§ TEXT FOR ANALYSIS
"""
The localization is frequently applied to a commutative ring R with respect to the complement of a prime ideal (or a union of prime ideals) in R. In that case $S = R - \mathfrak{p},$ one often writes $R_\mathfrak{p}$ for $R\left[S^{-1}\right].$ $R_\mathfrak{p}$ is then a local ring with the maximal ideal $\mathfrak{p} R_\mathfrak{p}.$ This is the reason for the terminology "localization". The field of fractions of an integral domain R is the localization of R at the prime ideal zero. If $\mathfrak{p}$ is a prime ideal of a commutative ring R, then the field of fractions of $R/\mathfrak{p}$ is the same as the residue field of the local ring $R_\mathfrak{p}$ and is denoted by $k(\mathfrak{p}).$

If M is a left R-module, then the localization of M with respect to S is given by a change of rings $M\left[S^{-1}\right] = R\left[S^{-1}\right] \otimes_R M.$

The most important properties of localization are the following: when R is a commutative ring and S a multiplicatively closed subset
- $\mathfrak{p} \mapsto \mathfrak{p}\left[S^{-1}\right]$ is a bijection between the set of all prime ideals in R disjoint from S and the set of all prime ideals in $R\left[S^{-1}\right].$
- $R\left[S^{-1}\right] = \varinjlim R\left[f^{-1}\right],$ f running over elements in S with partial ordering given by divisibility.
- The localization is exact: $$0 \to M'\left[S^{-1}\right] \to M\left[S^{-1}\right] \to M\left[S^{-1}\right] \to 0$$ is exact over $R\left[S^{-1}\right]$ whenever $0 \to M' \to M \to M \to 0$ is exact over R.
- Conversely, if $0 \to M'_\mathfrak{m} \to M_\mathfrak{m} \to M_\mathfrak{m} \to 0$ is exact for any maximal ideal $\mathfrak{m},$ then $0 \to M' \to M \to M \to 0$ is exact.
- A remark: localization is no help in proving a global existence. One instance of this is that if two modules are isomorphic at all prime ideals, it does not follow that they are isomorphic. (One way to explain this is that the localization allows one to view a module as a sheaf over prime ideals and a sheaf is inherently a local notion.)

In category theory, a localization of a category amounts to making some morphisms isomorphisms. An element in a commutative ring R may be thought of as an endomorphism of any R-module. Thus, categorically, a localization of R with respect to a subset S of R is a functor from the category of R-modules to itself that sends elements of S viewed as endomorphisms to automorphisms and is universal with respect to this property. (Of course, R then maps to $R\left[S^{-1}\right]$ and R-modules map to $R\left[S^{-1}\right]$-modules.)

=== Completion ===
Let R be a commutative ring, and let I be an ideal of R.
The completion of R at I is the projective limit $\hat{R} = \varprojlim R/I^n;$ it is a commutative ring. The canonical homomorphisms from R to the quotients $R/I^n$ induce a homomorphism $R \to \hat{R}.$ The latter homomorphism is injective if R is a Noetherian integral domain and I is a proper ideal, or if R is a Noetherian local ring with maximal ideal I, by Krull's intersection theorem. The construction is especially useful when I is a maximal ideal.
"""
§ EXERCISE DATA
"""
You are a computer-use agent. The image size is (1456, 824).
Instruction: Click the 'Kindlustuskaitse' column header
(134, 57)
"""
"""
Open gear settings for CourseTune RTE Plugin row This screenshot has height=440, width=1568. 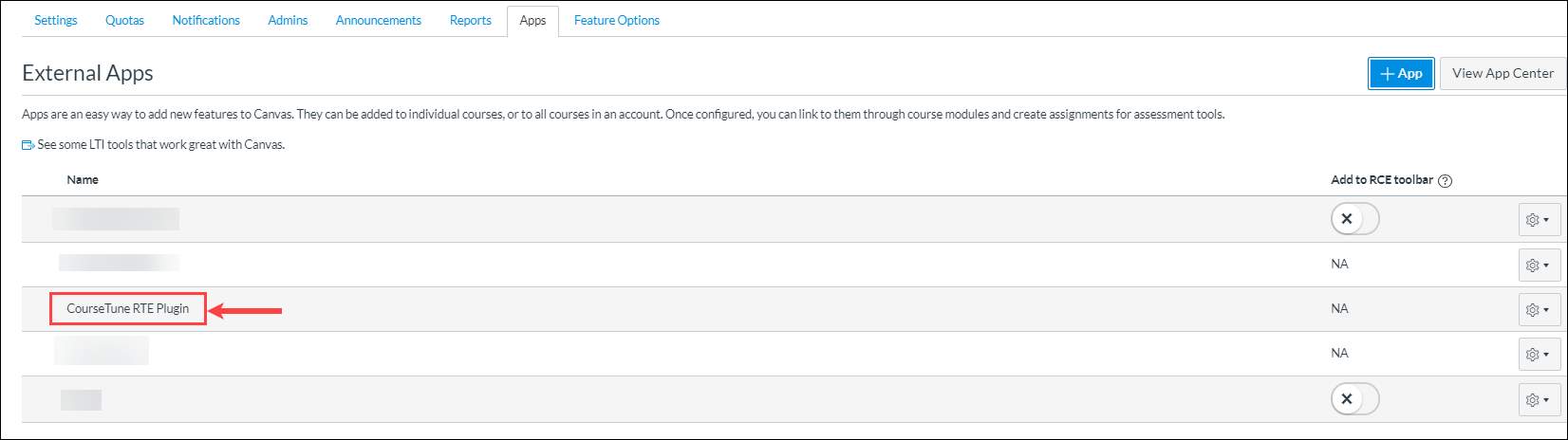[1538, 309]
"""
§ TASKS TO PERFORM
**a.** In the text on localization and completion of rings, the field of fractions of an integral domain R is the localization of R at which ideal?
**b.** Continue the text on localization and completion of rings, starting right after its last sentence.

§ ANSWERS TO THE TASKS
**a.** The prime ideal zero.

**b.**
The basic example is the completion of $\Z$ at the principal ideal (p) generated by a prime number p; it is called the ring of p-adic integers and is denoted $\Z_p.$ The completion can in this case be constructed also from the p-adic absolute value on $\Q.$ The p-adic absolute value on $\Q$ is a map $x \mapsto |x|$ from $\Q$ to $\R$ given by $|n|_p=p^{-v_p(n)}$ where $v_p(n)$ denotes the exponent of p in the prime factorization of a nonzero integer n into prime numbers (we also put $|0|_p=0$ and $|m/n|_p = |m|_p/|n|_p$). It defines a distance function on $\Q$ and the completion of $\Q$ as a metric space is denoted by $\Q_p.$ It is again a field since the field operations extend to the completion. The subring of $\Q_p$ consisting of elements x with |x|_{p} ≤ 1 is isomorphic to $\Z_p.$

Similarly, the formal power series ring R[{[t]}] is the completion of R[t] at (t) (see also Hensel's lemma)

A complete ring has much simpler structure than a commutative ring. This owns to the Cohen structure theorem, which says, roughly, that a complete local ring tends to look like a formal power series ring or a quotient of it. On the other hand, the interaction between the integral closure and completion has been among the most important aspects that distinguish modern commutative ring theory from the classical one developed by the likes of Noether. Pathological examples found by Nagata led to the reexamination of the roles of Noetherian rings and motivated, among other things, the definition of excellent ring.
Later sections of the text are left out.